# LeetCode Maximum Product Subarray: DP and Constant Space

## Overview

DP with constant space cost solution is given to solve the LeetCode Maximum Product Subarray problem, difference between Maximum Sum Subarray is discussed too.

## Problem Definition

Find the contiguous subarray within an array (containing at least one number) which has the largest product.

For example, given the array `[2,3,-2,4]`

,

the contiguous subarray `[2,3]`

has the largest product = `6`

.

## DP Analysis

There is a quite similar one to the previous old problem Maximum Subarray which I discussed in my old post: LeetCode Maximum Subarray: 4 methods, DP, Divide and Conquer. A tempting incorrect DP formula you might want try first is the same but replace the sum with product. That is:

Let P[j] denote the maximum subarray product ended at A[j], the you probably would say P[j] = max(A[j], A[j] * P[j - 1]). This is correct for the sum problem, because negative values and positive values keep the same rule consistently.

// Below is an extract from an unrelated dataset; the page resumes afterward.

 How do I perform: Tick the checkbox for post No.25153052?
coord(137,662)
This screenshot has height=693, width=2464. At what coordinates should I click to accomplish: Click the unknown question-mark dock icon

However, for the product case, it is incorrect, think about this case [2, 3, -2, -4]. The correct solution would involve both the minimum (maximum negative) and maximum value maxs[j] and mins[j], so the dp formula for both of them are

- maxs[j] = max{A[j], A[j] * maxs[j - 1], A[j] * mins[j - 1]};
- mins[j] = min{A[j], A[j] * maxs[j - 1], A[j] * mins[j - 1]};

The following is the source code accepted by the LeetCode OJ, note the memory cost is constant!

int maxProduct(int A[], int n) { int lower, upper; int maxProduct = A[0]; lower = upper = A[0]; int tmp1 = 0, tmp2 = 0; for (int i =1; i < n; ++i) { tmp1 = A[i] * upper; tmp2 = A[i] * lower; upper = max(max(A[i], tmp1), tmp2); lower = min(min(A[i], tmp1), tmp2); maxProduct = max(maxProduct, upper); } return maxProduct; }

## Summary

I discussed the DP solution to solve the LeetCode Maximum Product Subarray problem with constant space cost, as well as difference between Maximum Sum Subarray.